=== Material provided ===

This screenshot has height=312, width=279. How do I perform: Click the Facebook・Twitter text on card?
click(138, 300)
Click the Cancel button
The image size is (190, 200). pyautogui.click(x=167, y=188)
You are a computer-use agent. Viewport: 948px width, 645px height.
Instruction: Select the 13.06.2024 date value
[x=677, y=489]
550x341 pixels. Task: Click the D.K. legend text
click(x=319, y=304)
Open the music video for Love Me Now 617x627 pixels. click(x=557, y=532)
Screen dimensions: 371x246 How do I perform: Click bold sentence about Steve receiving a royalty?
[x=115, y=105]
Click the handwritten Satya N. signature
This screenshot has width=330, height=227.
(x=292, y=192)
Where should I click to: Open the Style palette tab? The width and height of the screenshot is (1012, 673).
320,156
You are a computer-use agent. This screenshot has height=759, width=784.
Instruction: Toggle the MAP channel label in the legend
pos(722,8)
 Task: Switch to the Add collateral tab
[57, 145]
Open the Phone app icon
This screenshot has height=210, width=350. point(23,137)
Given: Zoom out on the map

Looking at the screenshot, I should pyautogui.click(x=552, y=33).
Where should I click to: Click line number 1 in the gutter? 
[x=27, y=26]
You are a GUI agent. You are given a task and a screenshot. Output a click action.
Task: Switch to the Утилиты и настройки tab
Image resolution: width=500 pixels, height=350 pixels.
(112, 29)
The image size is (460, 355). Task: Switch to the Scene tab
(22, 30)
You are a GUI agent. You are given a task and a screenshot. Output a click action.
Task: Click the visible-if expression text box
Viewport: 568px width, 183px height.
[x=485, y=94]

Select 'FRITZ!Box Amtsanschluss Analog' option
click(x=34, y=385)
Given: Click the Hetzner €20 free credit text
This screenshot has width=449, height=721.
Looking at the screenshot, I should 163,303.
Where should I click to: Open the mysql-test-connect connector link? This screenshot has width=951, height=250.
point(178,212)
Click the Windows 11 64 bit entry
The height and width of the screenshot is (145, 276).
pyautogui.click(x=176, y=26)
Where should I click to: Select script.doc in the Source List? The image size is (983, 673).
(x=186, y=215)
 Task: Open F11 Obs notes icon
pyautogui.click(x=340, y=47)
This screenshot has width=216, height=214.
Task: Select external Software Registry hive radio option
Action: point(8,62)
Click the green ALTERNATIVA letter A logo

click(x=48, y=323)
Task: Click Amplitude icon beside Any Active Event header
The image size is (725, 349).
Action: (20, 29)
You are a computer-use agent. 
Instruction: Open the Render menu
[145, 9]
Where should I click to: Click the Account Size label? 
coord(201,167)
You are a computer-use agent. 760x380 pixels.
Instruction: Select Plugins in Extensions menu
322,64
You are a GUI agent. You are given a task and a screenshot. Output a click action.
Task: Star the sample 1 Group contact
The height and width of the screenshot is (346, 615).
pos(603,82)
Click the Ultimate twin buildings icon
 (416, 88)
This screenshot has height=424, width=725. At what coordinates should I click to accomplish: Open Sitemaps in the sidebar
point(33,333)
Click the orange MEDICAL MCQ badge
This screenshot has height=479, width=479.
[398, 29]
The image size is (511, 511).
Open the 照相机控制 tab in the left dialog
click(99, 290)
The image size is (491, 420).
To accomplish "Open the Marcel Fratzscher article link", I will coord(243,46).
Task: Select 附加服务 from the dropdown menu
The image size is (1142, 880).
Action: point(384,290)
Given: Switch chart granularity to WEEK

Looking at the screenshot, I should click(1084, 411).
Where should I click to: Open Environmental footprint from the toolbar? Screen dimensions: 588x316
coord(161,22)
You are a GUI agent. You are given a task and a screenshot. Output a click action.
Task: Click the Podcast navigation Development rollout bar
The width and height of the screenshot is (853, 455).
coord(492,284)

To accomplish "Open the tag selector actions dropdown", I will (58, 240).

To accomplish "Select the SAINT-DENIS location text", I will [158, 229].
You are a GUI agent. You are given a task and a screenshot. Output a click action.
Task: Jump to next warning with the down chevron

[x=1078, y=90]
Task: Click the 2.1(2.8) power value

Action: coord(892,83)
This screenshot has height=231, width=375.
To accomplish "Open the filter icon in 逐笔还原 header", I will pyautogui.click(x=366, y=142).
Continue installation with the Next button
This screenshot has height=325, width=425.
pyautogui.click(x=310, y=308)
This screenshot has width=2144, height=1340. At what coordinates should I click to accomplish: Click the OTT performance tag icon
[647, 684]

=== Required action ===
From the listing above, copy all lines holding the word "will".

=== Problem solution ===
To accomplish "Open the Marcel Fratzscher article link", I will coord(243,46).
To accomplish "Open the tag selector actions dropdown", I will (58, 240).
To accomplish "Select the SAINT-DENIS location text", I will [158, 229].
To accomplish "Open the filter icon in 逐笔还原 header", I will pyautogui.click(x=366, y=142).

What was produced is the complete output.